Maynard, Joyce ; traduit de l’anglais (Etats-Unis) par Florence Lévy-Paoloni
Littérature générale
Paris : 10/18, 2022, 595 pages, 9,60 €
🙂 🙂 🙂 De la construction d’une famille à l’écroulement d’un rêve
Auteure de livres pour enfants à succès, Eleanor achète une ferme dans le New Hampshire. Elle a vingt ans, et n’a aucune famille. L’endroit est isolé, connecté à la nature ; les plus proches voisins sont à un kilomètre.
Au cours d’une exposition d’artisanat, Eleanor rencontre Cam – Cameron – un grand homme roux, à l’esprit libreet au corps séduisant. Il parle d’emblée de fonder une famille, et c’est ce qu’ils feront, rapidement : trois enfants sont mis au monde dans la ferme : Alison, une enfant grave, Ursula, l’optimiste rassembleuse, et Toby, petit garçon roux et rêveur.
Eleanor est une mère comblée, elle qui n’a pas été désirée par ses parents et était laissée en marge de leur amour. Pas de ça à la ferme : rien n’est trop beau pour les enfants, desquels elle tient à éloigner chagrins et soucis. Sa famille, c’est son œuvre d’art. Quitte à se sacrifier sans cesse, jusqu’à l’abnégation.

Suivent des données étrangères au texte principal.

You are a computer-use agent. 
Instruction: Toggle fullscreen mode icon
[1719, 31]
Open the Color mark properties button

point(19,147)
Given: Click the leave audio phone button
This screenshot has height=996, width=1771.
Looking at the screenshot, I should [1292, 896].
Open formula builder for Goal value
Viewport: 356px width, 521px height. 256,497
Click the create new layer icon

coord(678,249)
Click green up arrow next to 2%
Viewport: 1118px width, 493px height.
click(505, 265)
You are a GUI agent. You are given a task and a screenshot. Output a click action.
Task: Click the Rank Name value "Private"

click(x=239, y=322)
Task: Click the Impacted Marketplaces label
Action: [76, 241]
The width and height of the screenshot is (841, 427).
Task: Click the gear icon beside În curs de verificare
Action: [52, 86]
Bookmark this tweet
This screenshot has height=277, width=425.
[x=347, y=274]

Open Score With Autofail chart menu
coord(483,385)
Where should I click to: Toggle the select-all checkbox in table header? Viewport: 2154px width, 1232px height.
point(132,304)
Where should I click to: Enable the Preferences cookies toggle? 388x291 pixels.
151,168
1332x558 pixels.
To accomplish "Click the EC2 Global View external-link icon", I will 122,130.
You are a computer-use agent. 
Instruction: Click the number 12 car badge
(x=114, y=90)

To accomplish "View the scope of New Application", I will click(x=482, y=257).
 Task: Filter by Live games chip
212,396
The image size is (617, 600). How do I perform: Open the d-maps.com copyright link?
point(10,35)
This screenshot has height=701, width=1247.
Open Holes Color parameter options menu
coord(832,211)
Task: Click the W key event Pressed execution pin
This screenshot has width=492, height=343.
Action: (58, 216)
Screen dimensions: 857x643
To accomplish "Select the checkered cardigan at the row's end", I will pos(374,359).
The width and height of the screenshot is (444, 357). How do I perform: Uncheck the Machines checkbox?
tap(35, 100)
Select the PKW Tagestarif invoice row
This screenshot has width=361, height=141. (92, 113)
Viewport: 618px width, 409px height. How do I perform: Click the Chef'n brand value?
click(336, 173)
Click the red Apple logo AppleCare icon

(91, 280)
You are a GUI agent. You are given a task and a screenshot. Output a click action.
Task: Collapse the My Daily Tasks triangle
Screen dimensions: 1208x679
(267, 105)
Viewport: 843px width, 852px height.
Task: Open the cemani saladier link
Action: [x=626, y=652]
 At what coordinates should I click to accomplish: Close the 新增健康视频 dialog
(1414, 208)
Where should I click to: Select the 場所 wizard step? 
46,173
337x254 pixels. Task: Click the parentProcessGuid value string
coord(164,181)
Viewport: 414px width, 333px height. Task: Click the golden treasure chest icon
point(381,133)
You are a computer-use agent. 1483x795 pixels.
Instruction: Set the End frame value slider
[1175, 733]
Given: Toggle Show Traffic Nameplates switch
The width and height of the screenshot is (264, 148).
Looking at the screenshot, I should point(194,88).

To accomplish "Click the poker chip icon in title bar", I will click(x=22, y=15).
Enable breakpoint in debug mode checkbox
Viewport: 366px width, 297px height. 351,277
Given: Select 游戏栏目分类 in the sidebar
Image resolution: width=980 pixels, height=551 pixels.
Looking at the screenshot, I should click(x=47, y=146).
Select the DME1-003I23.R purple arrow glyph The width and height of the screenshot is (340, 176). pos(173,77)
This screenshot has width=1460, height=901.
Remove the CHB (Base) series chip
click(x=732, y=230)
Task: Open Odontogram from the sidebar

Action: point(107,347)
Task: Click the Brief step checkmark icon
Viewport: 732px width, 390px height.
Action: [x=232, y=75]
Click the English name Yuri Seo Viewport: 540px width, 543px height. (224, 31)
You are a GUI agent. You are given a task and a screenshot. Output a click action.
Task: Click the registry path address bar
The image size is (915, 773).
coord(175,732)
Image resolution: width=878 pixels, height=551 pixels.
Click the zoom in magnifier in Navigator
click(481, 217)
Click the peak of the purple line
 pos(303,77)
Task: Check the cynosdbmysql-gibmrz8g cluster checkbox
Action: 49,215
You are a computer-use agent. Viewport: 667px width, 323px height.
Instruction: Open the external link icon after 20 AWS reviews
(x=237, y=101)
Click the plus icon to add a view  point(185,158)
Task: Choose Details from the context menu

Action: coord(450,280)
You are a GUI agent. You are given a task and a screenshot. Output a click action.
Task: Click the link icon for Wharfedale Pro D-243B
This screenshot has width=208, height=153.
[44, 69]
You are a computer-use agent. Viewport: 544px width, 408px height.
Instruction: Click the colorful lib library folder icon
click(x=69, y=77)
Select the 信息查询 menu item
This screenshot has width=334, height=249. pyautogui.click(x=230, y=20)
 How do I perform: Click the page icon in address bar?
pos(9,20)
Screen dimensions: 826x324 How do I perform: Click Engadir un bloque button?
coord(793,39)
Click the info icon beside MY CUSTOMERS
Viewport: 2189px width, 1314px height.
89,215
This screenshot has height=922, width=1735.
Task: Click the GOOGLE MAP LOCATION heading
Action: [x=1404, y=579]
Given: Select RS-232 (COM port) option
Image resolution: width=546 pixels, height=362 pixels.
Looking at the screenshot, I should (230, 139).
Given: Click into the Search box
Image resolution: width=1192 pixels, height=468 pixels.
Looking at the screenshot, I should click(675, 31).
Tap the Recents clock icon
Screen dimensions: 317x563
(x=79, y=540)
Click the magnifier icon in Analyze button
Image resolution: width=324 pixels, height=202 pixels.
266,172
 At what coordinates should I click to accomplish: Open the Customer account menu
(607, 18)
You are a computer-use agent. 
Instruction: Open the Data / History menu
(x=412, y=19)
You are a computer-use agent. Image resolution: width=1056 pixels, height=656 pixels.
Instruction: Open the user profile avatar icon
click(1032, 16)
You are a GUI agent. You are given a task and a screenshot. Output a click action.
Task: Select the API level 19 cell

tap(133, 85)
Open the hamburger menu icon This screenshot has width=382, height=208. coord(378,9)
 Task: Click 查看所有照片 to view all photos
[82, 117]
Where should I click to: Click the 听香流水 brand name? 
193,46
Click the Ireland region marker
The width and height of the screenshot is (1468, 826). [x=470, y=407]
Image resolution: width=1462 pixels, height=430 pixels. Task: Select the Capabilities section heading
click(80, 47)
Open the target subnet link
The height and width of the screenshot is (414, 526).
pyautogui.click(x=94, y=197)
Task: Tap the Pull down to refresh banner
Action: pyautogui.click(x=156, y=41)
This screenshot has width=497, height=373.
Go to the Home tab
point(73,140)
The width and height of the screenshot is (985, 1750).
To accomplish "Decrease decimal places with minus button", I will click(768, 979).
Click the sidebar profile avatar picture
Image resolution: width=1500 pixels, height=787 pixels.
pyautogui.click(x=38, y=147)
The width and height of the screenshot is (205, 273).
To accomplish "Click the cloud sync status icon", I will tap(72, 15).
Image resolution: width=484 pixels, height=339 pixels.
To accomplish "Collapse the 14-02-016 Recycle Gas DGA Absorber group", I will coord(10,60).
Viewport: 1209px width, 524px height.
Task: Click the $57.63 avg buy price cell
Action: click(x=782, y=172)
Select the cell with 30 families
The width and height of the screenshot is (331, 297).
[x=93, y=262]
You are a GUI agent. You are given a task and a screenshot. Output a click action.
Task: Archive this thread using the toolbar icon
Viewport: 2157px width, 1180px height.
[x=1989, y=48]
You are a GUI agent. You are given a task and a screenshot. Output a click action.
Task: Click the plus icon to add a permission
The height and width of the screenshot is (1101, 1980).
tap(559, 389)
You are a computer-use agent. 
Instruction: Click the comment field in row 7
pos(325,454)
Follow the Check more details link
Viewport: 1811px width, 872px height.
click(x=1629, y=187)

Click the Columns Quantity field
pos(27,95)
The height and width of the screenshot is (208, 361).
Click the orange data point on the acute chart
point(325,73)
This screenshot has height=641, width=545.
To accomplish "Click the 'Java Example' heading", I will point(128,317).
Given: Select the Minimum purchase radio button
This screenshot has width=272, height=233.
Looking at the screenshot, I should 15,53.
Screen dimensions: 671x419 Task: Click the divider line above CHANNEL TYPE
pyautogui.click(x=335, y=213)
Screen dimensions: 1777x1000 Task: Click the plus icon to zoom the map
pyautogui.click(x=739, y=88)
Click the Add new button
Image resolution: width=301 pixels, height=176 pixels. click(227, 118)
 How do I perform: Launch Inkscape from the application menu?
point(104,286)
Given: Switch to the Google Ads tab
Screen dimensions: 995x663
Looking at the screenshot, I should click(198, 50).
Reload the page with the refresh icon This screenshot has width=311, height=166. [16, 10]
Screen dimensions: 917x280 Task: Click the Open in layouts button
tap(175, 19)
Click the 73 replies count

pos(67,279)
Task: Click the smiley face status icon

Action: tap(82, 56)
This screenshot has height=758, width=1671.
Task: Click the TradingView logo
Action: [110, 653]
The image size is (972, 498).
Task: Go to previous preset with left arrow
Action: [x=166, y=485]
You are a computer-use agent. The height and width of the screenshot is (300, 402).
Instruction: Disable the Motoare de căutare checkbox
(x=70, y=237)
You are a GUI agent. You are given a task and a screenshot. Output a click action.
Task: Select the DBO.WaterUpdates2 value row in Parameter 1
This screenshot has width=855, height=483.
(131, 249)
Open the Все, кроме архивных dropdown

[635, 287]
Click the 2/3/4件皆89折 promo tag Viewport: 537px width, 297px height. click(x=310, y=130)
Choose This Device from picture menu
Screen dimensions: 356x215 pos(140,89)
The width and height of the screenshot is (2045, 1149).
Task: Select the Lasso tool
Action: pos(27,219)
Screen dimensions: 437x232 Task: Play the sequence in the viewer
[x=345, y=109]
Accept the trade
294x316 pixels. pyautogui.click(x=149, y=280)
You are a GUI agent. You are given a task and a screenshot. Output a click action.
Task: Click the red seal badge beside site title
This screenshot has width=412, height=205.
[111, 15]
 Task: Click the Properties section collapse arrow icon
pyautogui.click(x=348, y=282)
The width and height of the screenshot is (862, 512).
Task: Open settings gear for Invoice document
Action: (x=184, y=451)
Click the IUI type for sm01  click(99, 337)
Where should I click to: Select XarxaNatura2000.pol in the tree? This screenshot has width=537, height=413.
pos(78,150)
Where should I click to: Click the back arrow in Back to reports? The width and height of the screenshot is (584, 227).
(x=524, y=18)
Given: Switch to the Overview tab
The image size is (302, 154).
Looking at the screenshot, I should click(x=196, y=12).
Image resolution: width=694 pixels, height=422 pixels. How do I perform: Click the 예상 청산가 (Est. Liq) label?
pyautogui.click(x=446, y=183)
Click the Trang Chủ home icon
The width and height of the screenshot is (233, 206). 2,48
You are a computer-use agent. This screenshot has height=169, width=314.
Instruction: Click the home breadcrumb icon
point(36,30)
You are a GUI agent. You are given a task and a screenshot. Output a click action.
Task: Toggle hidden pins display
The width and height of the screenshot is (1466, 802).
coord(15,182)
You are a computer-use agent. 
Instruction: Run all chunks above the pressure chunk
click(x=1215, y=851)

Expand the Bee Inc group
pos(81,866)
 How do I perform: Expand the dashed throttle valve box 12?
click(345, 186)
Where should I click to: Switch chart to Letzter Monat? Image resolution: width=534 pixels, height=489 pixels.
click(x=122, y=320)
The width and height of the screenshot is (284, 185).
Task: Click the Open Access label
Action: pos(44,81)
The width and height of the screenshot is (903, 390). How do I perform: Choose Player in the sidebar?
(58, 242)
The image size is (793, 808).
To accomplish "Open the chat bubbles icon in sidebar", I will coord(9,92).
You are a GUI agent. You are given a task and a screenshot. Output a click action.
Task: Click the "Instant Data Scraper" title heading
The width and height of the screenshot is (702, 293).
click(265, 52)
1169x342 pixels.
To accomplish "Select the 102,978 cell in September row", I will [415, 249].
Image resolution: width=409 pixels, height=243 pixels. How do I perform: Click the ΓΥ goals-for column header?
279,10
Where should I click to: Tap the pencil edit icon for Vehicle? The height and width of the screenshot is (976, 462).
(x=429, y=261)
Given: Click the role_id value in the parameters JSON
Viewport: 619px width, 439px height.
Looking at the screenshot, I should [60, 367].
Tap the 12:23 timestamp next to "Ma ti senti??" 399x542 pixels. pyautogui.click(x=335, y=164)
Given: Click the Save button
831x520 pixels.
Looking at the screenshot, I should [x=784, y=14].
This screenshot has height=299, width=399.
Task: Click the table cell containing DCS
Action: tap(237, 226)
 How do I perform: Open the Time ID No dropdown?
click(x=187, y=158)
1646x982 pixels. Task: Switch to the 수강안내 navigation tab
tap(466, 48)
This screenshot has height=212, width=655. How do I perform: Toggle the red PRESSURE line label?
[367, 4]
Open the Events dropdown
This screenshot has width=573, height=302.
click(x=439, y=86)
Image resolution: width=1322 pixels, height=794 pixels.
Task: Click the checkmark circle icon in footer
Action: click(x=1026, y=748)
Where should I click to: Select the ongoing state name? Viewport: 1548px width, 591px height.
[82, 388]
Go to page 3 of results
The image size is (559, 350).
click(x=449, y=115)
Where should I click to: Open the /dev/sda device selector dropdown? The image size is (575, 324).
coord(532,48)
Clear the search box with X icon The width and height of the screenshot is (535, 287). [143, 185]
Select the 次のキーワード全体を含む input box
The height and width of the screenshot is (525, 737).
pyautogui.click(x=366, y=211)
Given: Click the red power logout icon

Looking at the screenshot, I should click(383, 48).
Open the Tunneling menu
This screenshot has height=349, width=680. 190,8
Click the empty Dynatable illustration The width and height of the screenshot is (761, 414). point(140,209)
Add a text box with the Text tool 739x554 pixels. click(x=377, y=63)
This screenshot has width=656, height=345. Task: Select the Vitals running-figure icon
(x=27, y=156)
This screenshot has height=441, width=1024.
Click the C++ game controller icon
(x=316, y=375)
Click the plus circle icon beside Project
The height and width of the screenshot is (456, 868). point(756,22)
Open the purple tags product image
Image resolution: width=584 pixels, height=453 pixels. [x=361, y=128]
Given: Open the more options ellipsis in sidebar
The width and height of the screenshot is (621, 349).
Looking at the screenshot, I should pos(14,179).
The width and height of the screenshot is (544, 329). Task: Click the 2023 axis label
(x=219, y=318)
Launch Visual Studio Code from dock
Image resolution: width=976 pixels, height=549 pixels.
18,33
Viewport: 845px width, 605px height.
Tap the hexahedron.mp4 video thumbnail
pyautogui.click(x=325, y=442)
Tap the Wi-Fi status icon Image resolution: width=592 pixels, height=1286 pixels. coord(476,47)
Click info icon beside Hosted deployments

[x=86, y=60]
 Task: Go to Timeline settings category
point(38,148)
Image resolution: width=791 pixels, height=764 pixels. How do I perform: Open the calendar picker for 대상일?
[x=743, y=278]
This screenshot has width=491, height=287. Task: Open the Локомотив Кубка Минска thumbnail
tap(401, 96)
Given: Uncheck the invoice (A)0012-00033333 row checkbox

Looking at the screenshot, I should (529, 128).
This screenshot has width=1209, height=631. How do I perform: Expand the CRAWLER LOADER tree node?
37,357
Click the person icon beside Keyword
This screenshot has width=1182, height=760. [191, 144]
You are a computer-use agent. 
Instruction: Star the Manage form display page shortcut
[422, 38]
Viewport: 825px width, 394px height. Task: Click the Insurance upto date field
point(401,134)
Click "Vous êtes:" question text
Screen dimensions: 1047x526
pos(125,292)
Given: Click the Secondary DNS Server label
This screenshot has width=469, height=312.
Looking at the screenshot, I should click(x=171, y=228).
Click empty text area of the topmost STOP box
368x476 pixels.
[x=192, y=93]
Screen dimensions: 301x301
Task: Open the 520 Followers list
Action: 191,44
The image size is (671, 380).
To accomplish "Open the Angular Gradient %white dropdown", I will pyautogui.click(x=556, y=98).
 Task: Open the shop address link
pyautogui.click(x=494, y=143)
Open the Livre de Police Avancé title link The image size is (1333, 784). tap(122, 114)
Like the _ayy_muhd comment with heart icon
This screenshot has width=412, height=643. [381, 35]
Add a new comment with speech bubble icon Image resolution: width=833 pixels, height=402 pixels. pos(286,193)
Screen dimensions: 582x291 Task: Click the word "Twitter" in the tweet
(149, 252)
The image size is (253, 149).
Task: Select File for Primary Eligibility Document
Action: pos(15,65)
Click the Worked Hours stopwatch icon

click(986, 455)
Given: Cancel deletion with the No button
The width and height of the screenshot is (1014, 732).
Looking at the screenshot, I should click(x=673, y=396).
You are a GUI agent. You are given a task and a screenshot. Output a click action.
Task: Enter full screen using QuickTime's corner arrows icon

Seule ombre au tableau : Cam ne contribue pas aux rentrées d’argent, et ne s’en soucie guère, prenant la vie comme elle vient, sans penser au lendemain.
Jusqu’au jour où survient un drame, touchant la famille en plein cœur. Dès lors, plus rien ne sera comme avant.
Roman sur le pardon : le demander et l’accorder
Quel tourbillon de vie que celui où nous emmène Joyce Maynard ! Elle retrace l’histoire sur cinq décennies d’une femme qui rêvait de construire une famille solide et unique, la sienne. Joyce Maynard a-t-elle puisé dans son expérience familiale pour faire vivre de façon aussi aboutie la vie d’Eleanor ? L’auteure de « Prête à tout » s’en défend, arguant que plus l’écrivain fait bien son travail, plus les scènes et évènements paraissent réalistes. C’est ainsi que Joyce Maynard reprend quelques-uns de ses thèmes récurrents : le foyer, le fait de fonder une famille, l’expérience difficile d’un divorce, pour les parents ou pour les enfants.
Eleanor en oublie d’être femme, de définir quels autres objectifs de vie poursuivre. L’aspect financier excepté, elle ne peut que penser à la journée en cours.
Mais à vouloir sans cesse que tout soit parfait, Eleanor se retrouve souvent sur le fil, en route vers Crazyland(comprenez le pétage de plomb).
A contrario, il y a l’aisance de Cam à évoluer dans la vie, malgré les épisodes difficiles, esquivant les problèmes. Toujours, ce grand mari dégingandé attend la joie nouvelle qui remplacera le chagrin.
Joyce Maynard nous livre une intrigue minutieuse, brassant de (parfois trop) nombreux thèmes sociétaux comme la violence faite aux femmes, le SIDA, l’identité sexuelle.
« Où vivaient les gens heureux » a reçu le Grand prix de la littérature américaine 2021.